### Excerpted text

============================================================

New Procedure Aims to Improve Quality of Life for CTEPH Patients

By: Lawerence Synett

Experts from the UPMC Comprehensive Pulmonary Hypertension Program are now using a new procedure aimed at improving the quality of life for chronic thromboembolic pulmonary hypertension (CTEPH) patients who aren’t responding to medication or are ineligible for surgery.

The UPMC CTEPH Program is one of only a few centers across the country to offer balloon pulmonary artery angioplasty (BPA) as a treatment option for CTEPH – a type of high blood pressure caused by chronic blood clots that affects arteries in the lungs and in the heart.

“The UPMC CTEPH Program is a specialized, multidisciplinary team of experts who come together to improve a patient’s survival and quality of life,” said Dr. Belinda Rivera-Lebron, director of the program. “CTEPH is a serious condition that affects our patient population, and this new procedure adds a treatment option for those who previously had very few alternatives.”

For the majority of patients who have suffered a blood clot, blood thinners are used to restore blood flow, which in turn improves breathing and exercise ability. However, in many patients, despite appropriate anticoagulation, their acute blood clots don’t resolve and progress to CTEPH. Others may develop it from multiple small clots over a long period of time, and some develop CTEPH with no history of acute blood clots.

The symptoms of CTEPH are similar to other types of PH: shortness of breath and a limited ability to exercise, according to the Pulmonary Hypertension Association. Other symptoms include a dry cough, chest pain and heart palpitations. As the disease progresses, patients may experience light-headedness or exercise-related dizziness.  Abdominal and lower extremity swelling may develop as lung pressures increase and the right ventricle, which pumps blood into the lungs, begins to weaken.

Treatment for the disease includes medication for those ineligible for surgery and pulmonary thromboendarterectomy, a surgery that removes those chronic blood clots from the pulmonary artery.

Dr. Rivera-Lebron, who is also an associate professor of medicine in the University of Pittsburgh’s Division of Pulmonary, Allergy and Critical Care Medicine, and Dr. Catalin Toma, director of interventional cardiology at the UPMC Heart and Vascular Institute and assistant professor of medicine in Pitt’s Division of Cardiology, traveled to the Osaka Cardiovascular Hospital in Japan to learn from one of the world’s leading BPA experts, Dr. Takeshi Ogo.

Last August, the two took part in a proctorship to learn the procedure, and in November, the Japanese doctor visited Pittsburgh to assist in the first cases at UPMC. The team has performed BPAs on three patients to date.

“After evaluating the western Pennsylvania patient population, it was noted that we had a significant number of patients with CTEPH who were not candidates for surgery,” Dr. Toma said. “BPA is now emerging as an alternative for these patients.”

To perform this minimally invasive procedure, a catheter with a balloon at the tip is inserted into the pulmonary artery and inflated to displace the clot. Patients usually require several procedures to achieve improvement.

============================================================

### Goal of the exercise
Echo everything in the article on the new CTEPH procedure from "To perform this" down to "to achieve improvement.", word for word.

(Stored items)
============================================================

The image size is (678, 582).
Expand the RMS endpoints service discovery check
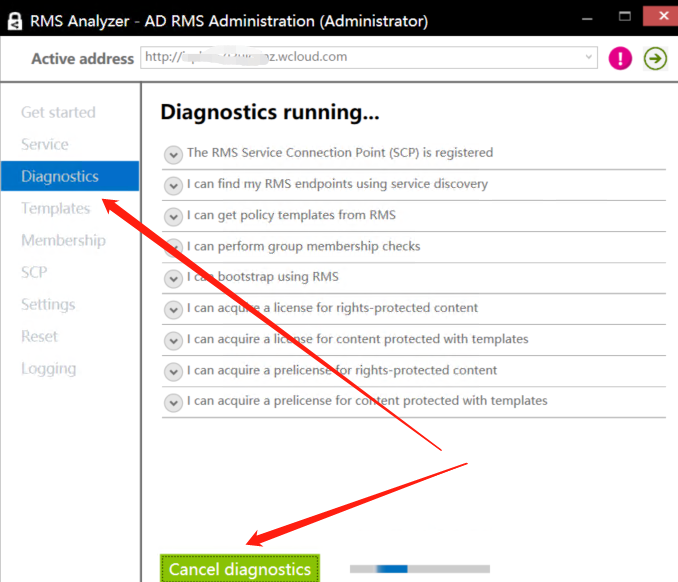tap(173, 185)
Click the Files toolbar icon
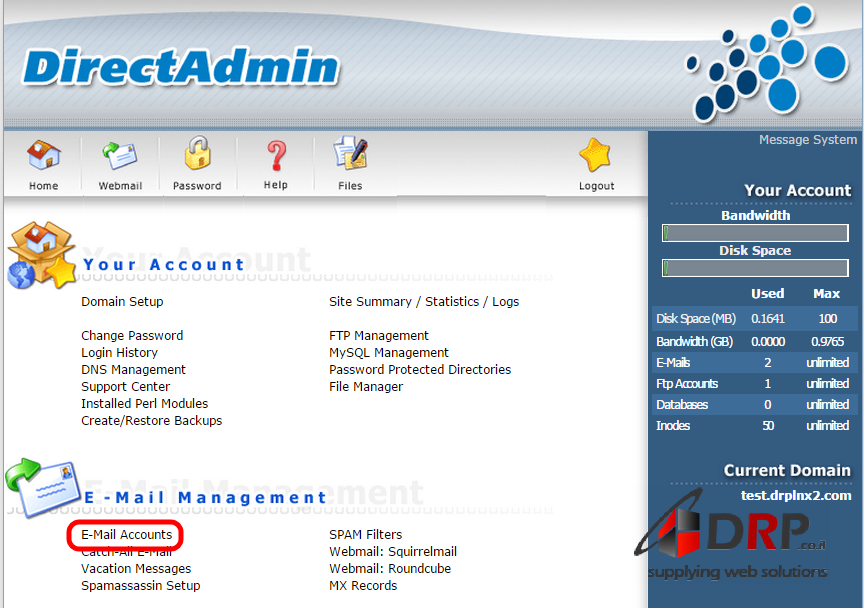The image size is (864, 608). pos(350,156)
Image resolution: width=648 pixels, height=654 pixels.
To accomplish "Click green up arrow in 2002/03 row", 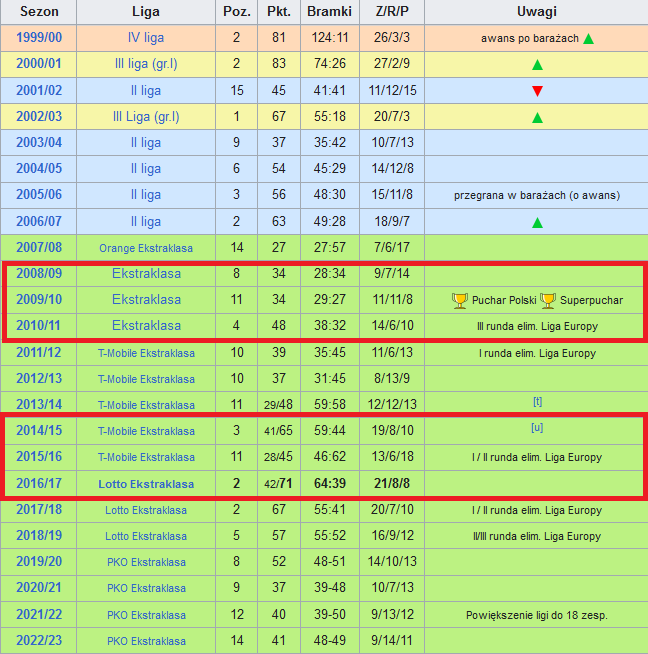I will point(537,117).
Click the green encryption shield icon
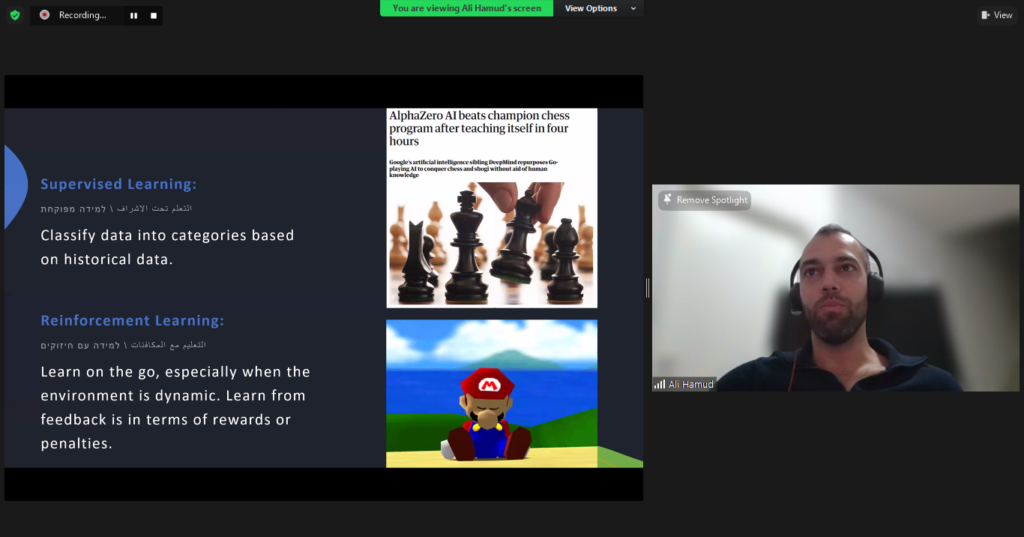This screenshot has width=1024, height=537. (x=15, y=15)
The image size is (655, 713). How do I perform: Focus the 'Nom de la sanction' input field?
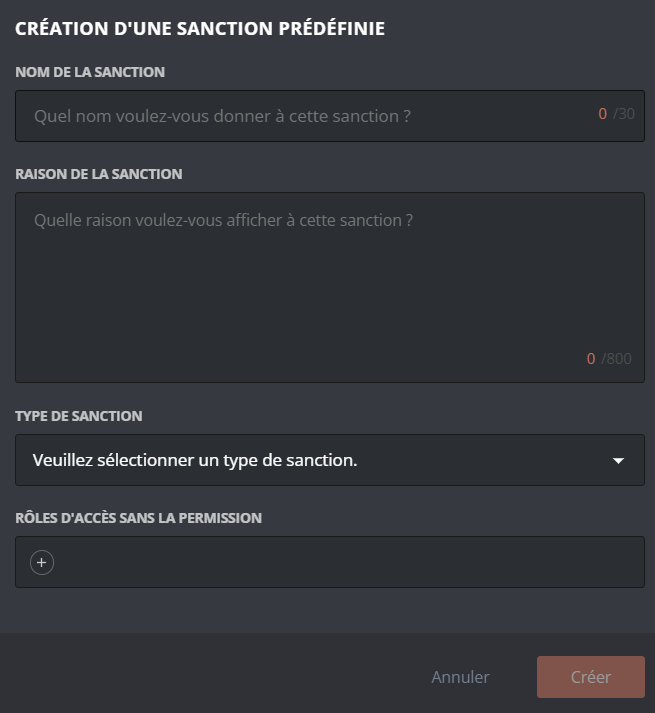pyautogui.click(x=300, y=116)
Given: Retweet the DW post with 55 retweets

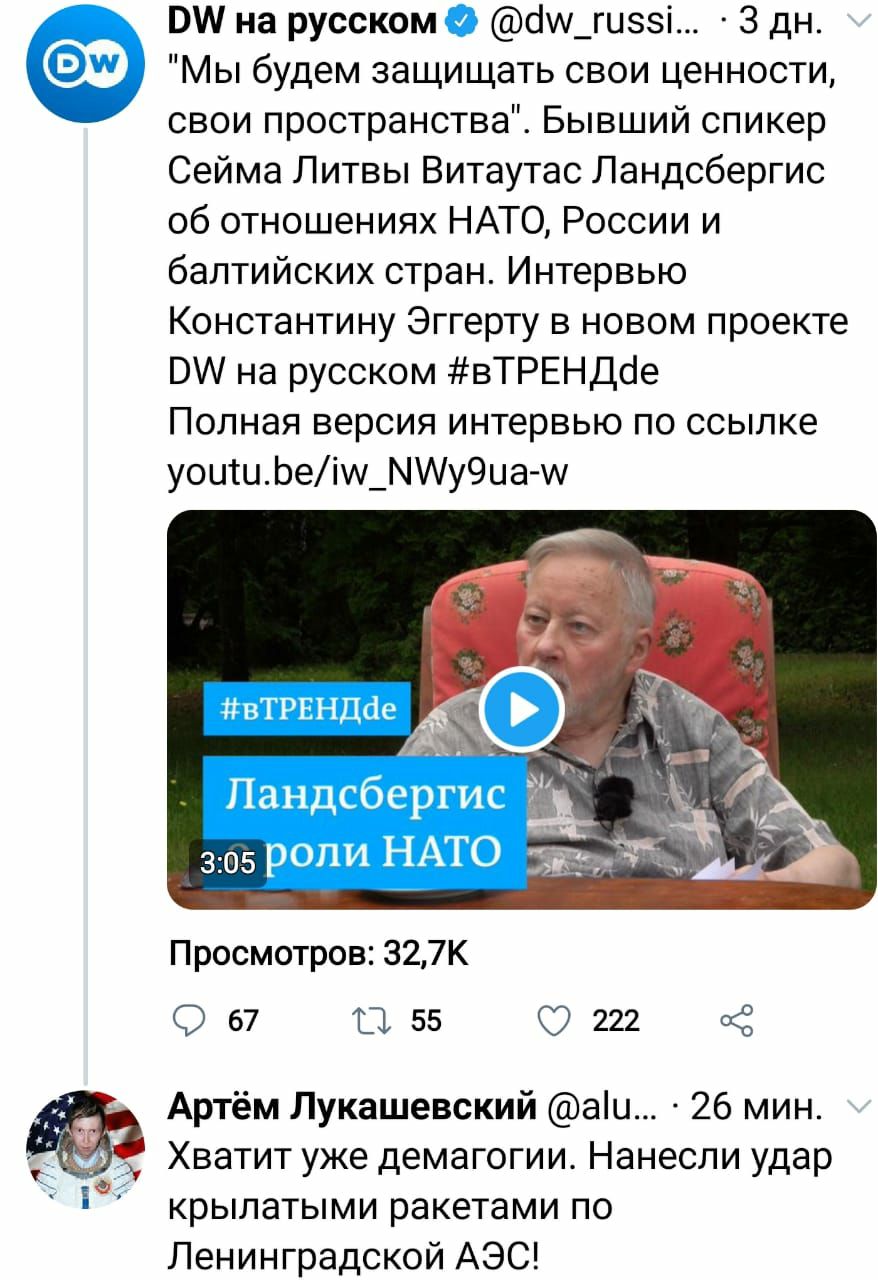Looking at the screenshot, I should [368, 1019].
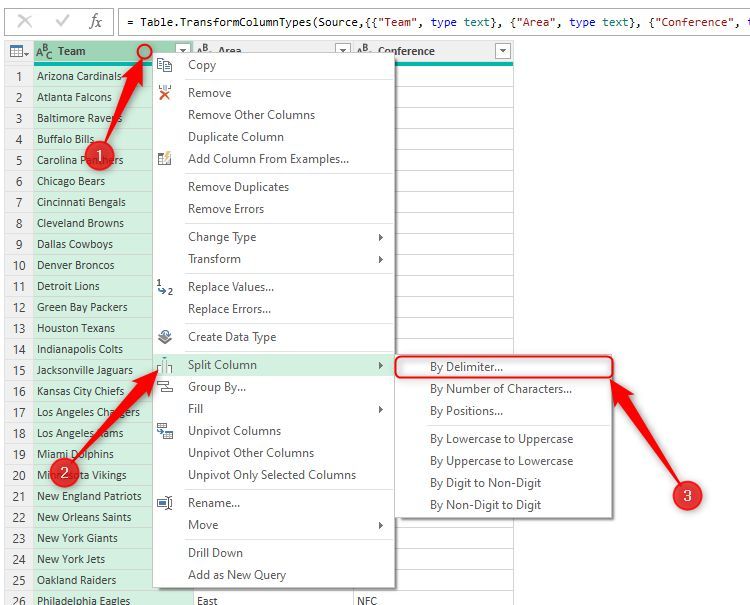Select the Chicago Bears cell
750x605 pixels.
tap(71, 181)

============================================================

### Answer to the exercise
To perform this minimally invasive procedure, a catheter with a balloon at the tip is inserted into the pulmonary artery and inflated to displace the clot. Patients usually require several procedures to achieve improvement.